This summer saw Pitacs Limited celebrate – albeit in a safe and distanced fashion – its 30th birthday. Back in 1990, Pitacs entered the UK market with Ultraheat, offering a range of mild steel panel radiators. From panel radiators, Ultraheat branched out, introducing heated towel rails and then expanding into designer radiators in both mild steel and aluminium. Today, Ultraheat is one of the UK’s premier heating brands, and reliably offers the largest in-stock range of radiators and towel rails in the country.
Pitacs’ Heating Division has built its reputation by focusing on two key principles: quality and availability. The latter proved particularly crucial to the company’s endurance and against-the-odds success during the pandemic months, and in July, contributed to Pitacs’ best ever month of sales.
“We want to thank all our customers for their continued support over this period, which was certainly not without its challenges,” comments Saffet Kalender, Director and co-founder of the company. “For Ultraheat, our Sofi, Tilbrook and Linear ranges have always been our best sellers, but other lines, such as our Triple Compacts, have also really come into play during the recent period.”
The Government’s Green Homes Grant, which subsidises homeowner purchases of heat pumps and solar thermal technology, has significantly boosted sales of Ultraheat’s Triple Compact radiators, whose design is well suited to work with renewable technologies, which tend to heat water to slightly lower temperatures.
“Our Triple Compacts are perfect to use with an air source heat pump or biomass boiler,” explains David Cartwright, National Sales Manager for Pitacs’ Heating Division. “The bigger surface area of these large radiators creates a high overall heat output, heating the space effectively even when the temperature of the water flowing into the radiator is a bit lower.”
Of course, the period has also seen interruptions to ‘business-as-usual’ orders, and both these peaks and troughs have led to challenges in forecasting supply.
“Some of our customers are experiencing ongoing delays to almost all their major projects; until these start, they won’t take stock from us. Others have, in one order, bought up lines of stock we would normally sell over the course of a month, across our whole market,” says Cartwright.
Whilst established customer relationships have weathered the storm well, generating new business is proving more challenging.

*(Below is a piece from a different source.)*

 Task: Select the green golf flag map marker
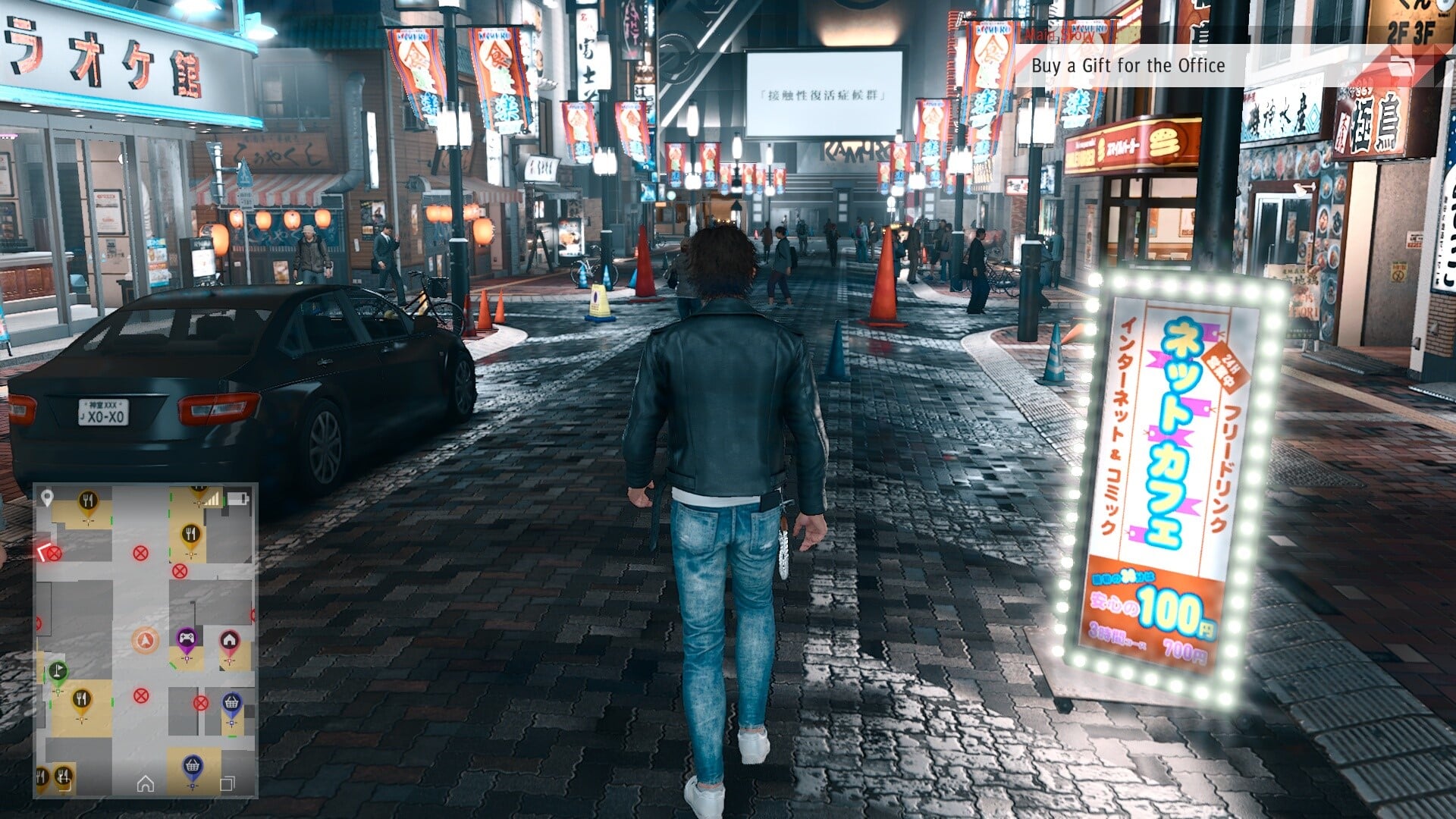[58, 672]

With social distancing measures firmly in place, representatives have largely lost the ability to conduct face-to-face meetings with new contacts.

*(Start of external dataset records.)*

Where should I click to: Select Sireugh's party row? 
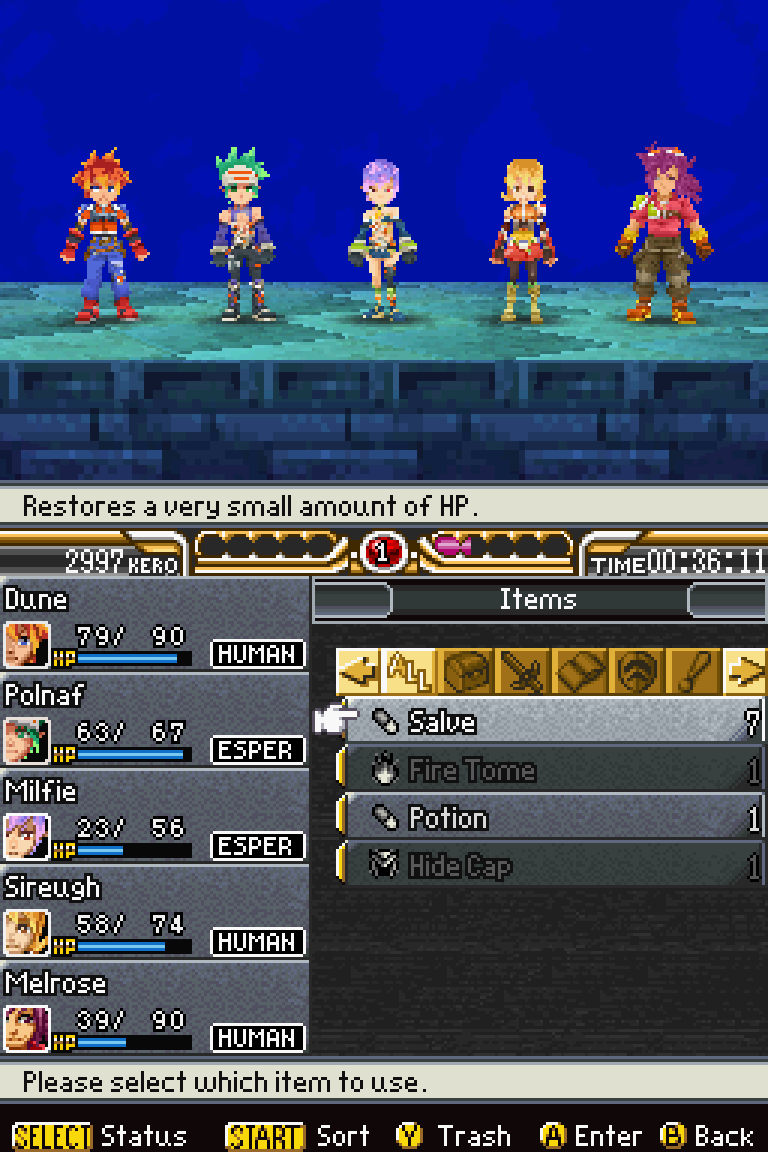pyautogui.click(x=154, y=914)
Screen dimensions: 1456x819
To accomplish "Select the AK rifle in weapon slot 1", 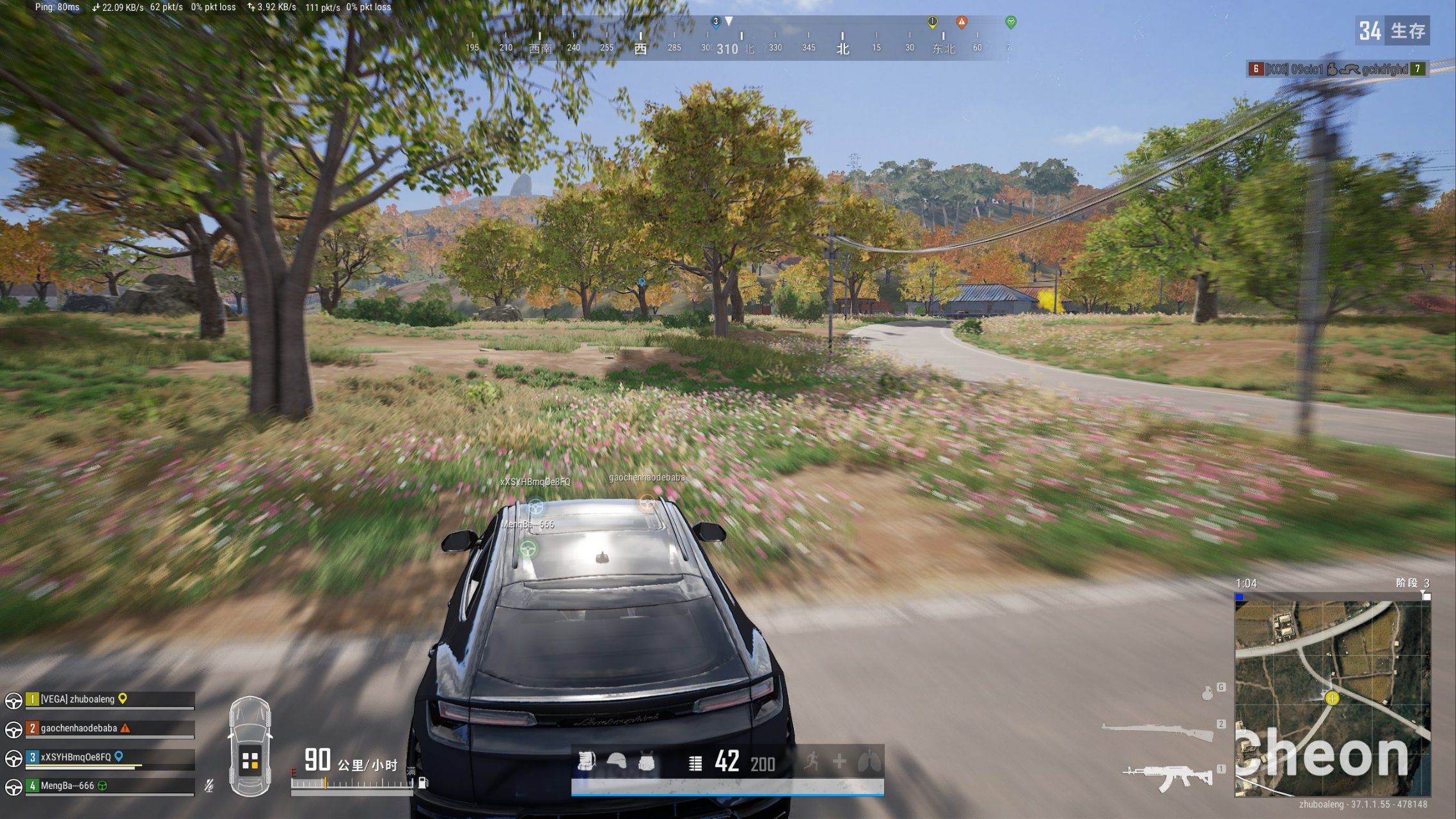I will point(1168,777).
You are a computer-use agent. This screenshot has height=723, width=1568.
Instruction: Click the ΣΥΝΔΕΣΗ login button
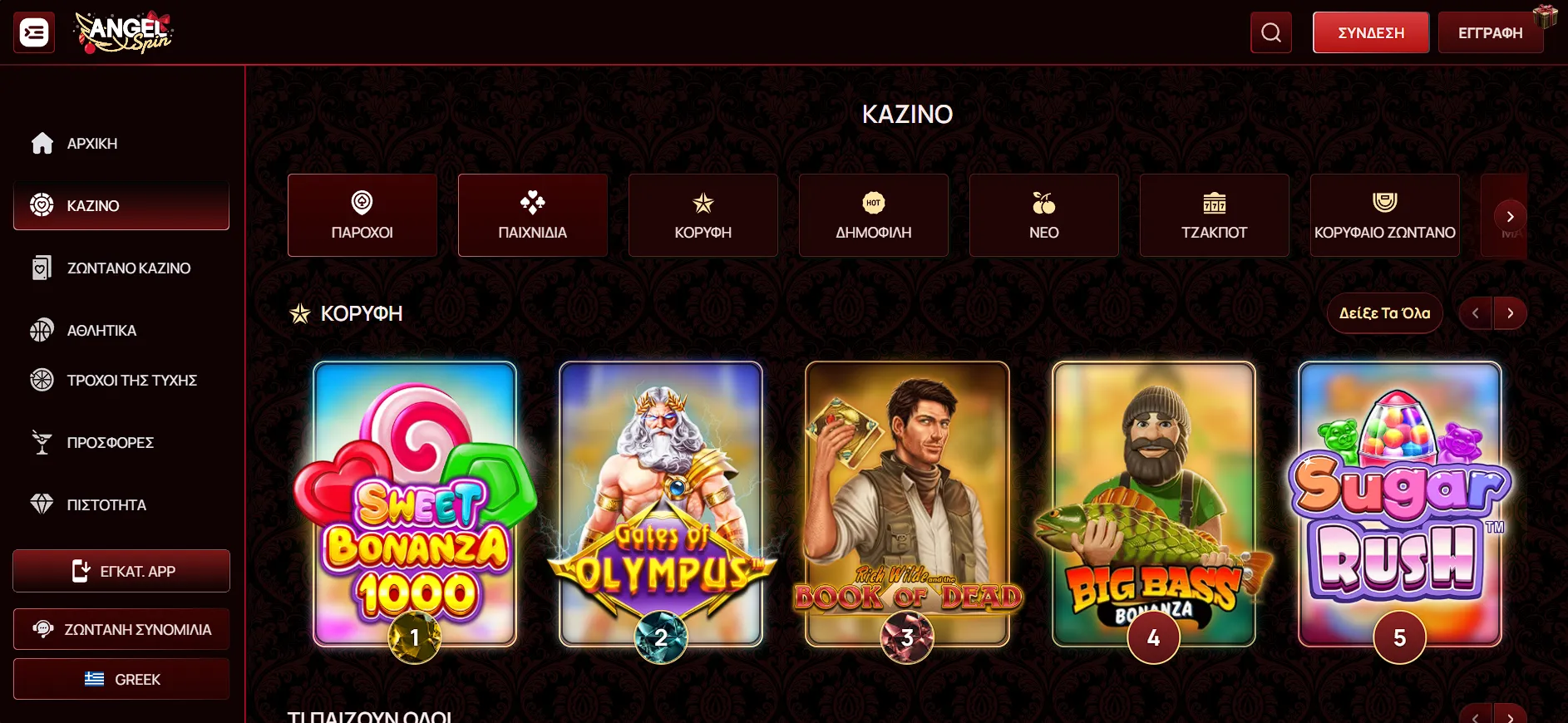click(x=1370, y=33)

“This industry is largely built on face-to-face, relationships,” affirms Cartwright. “We are having to rethink almost every aspect of the way we work. Every meeting must be pre-planned, we are having to do a lot more online. Even down to handouts; you can’t just pass over the odd brochure as it becomes relevant to the conversation, it all has to be sent digitally now.”
The company has made strategic investments in its market offering, to interest new and existing customers alike, and is pushing ahead with the launch of a new product line of fully electric, heated towel rails, which offer a heating solution for spaces which have no immediate access to an existing water supply. The new towel rails are pre-filled with heat transfer liquid and fitted with a compatible heating element.
“We want to give our customers wider choice in what they present to the market,” says Kalender. “With the Electric Towel Rails, all that’s required from the customer’s space is a standard electrical outlet. And there are a good range of finishes too – not just a standard White or a modern Chrome, but Antique Copper and Brass; something a bit different for the bathroom space.”